DATA FOR ANALYSIS:
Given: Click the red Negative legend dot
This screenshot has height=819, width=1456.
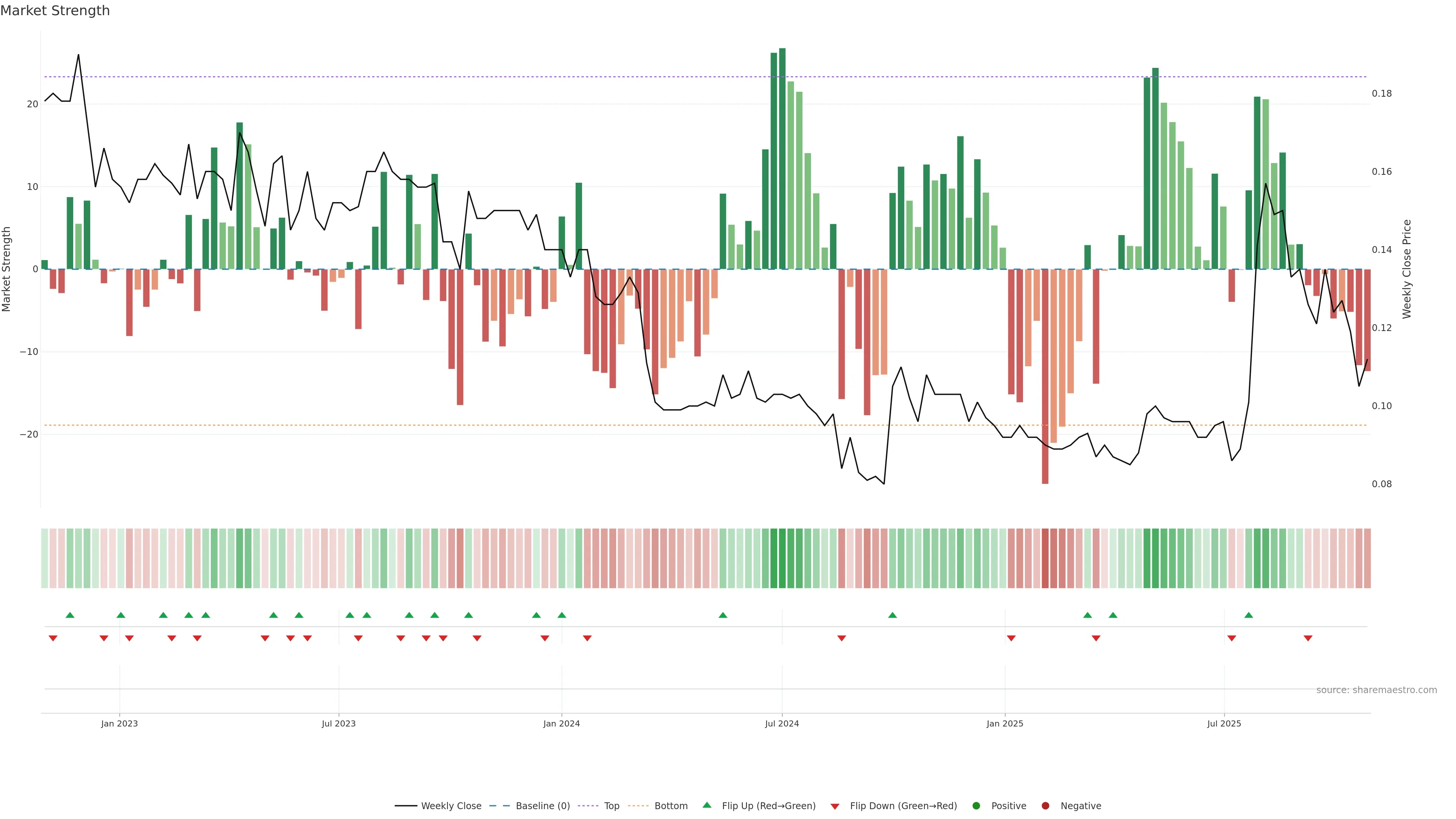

==

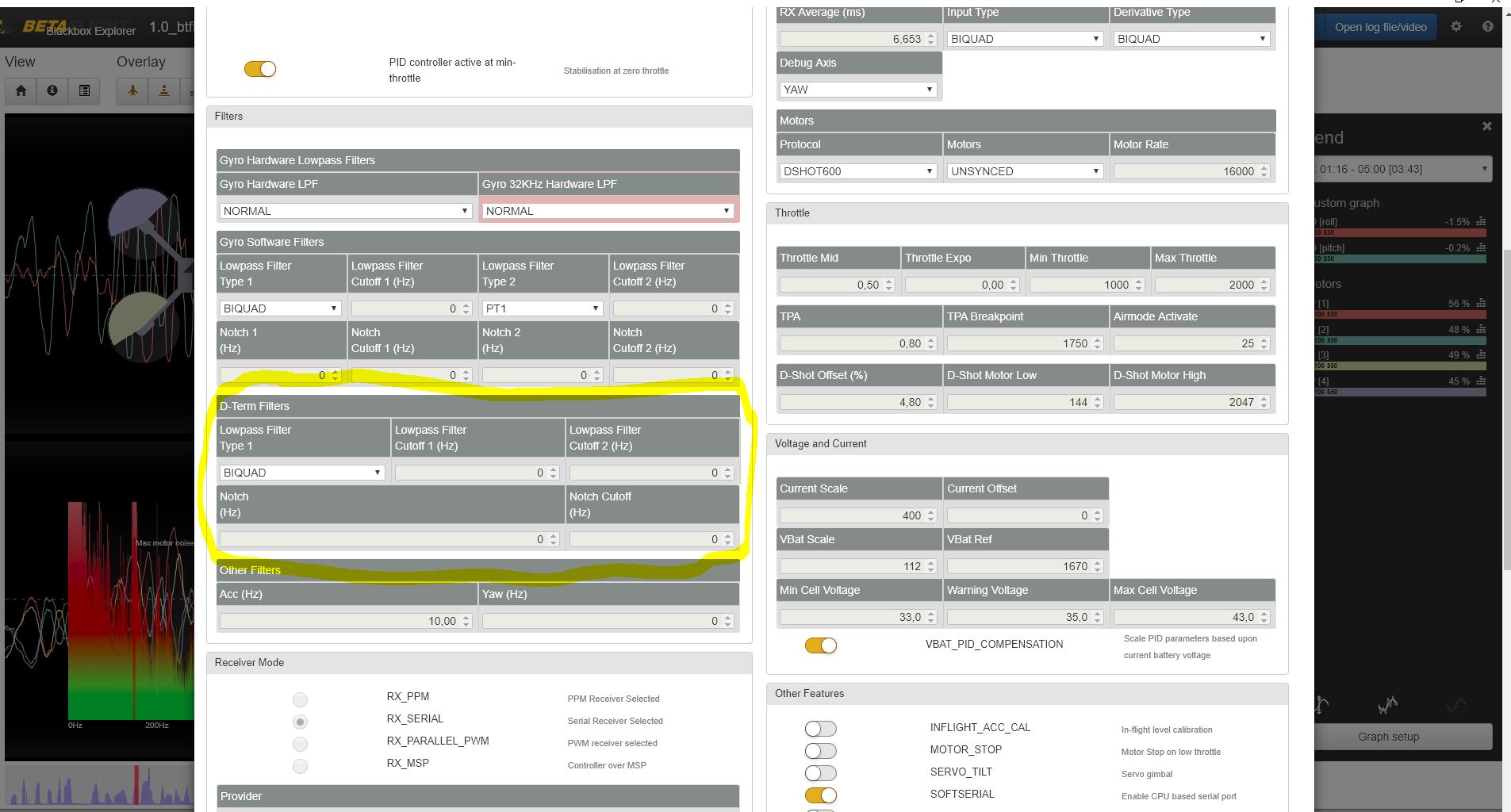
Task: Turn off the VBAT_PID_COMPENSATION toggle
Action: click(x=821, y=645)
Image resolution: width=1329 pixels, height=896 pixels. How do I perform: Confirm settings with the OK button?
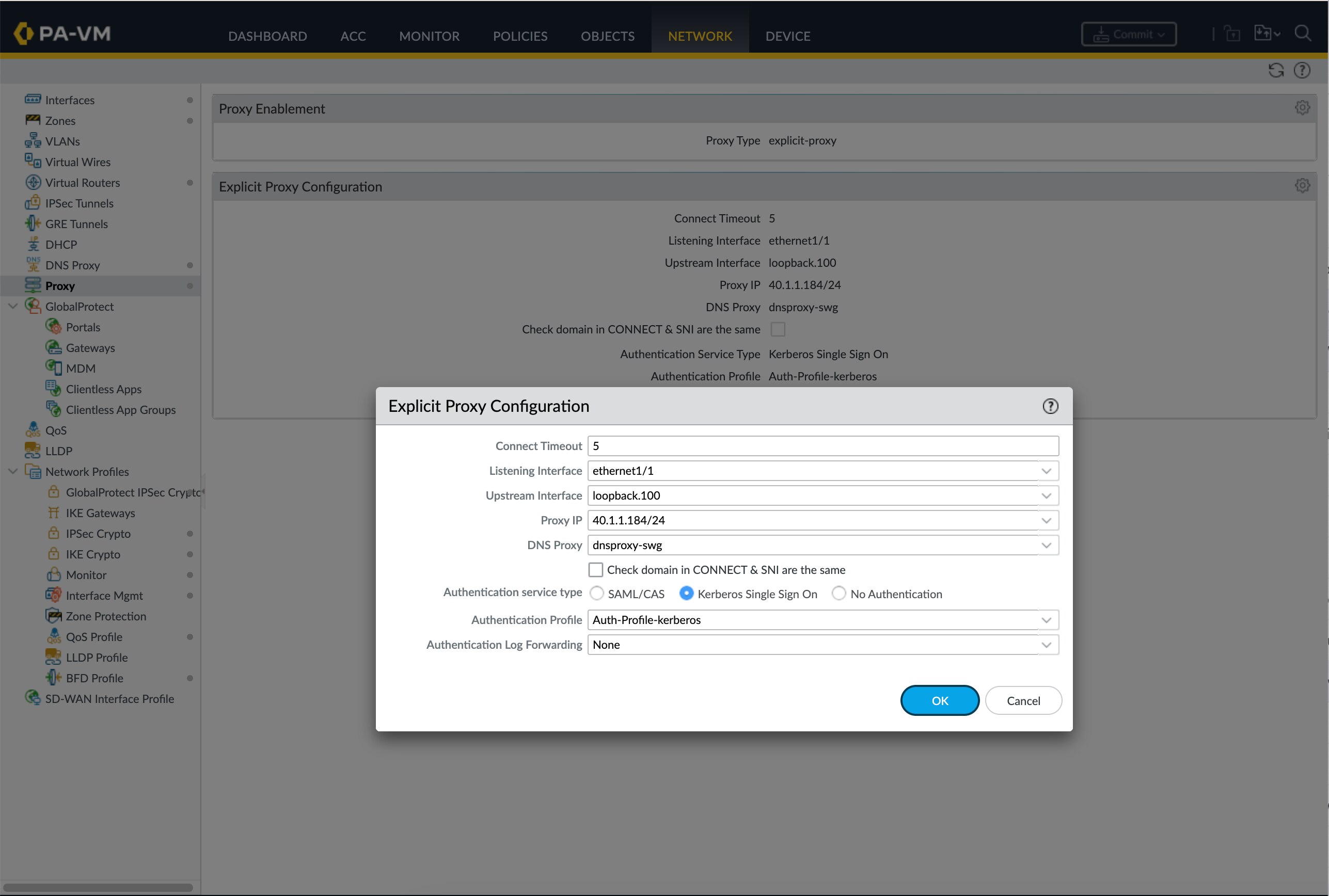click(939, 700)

* * *

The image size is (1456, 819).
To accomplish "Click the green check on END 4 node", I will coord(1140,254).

TASK DETAILS:
When the line with "Given: Click the red Negative legend dot" is reached in the data above, begin copying, and stop after the line with "This screenshot has height=819, width=1456."; copy each line exactly, both ends included.

FINISHED EXERCISE:
Given: Click the red Negative legend dot
This screenshot has height=819, width=1456.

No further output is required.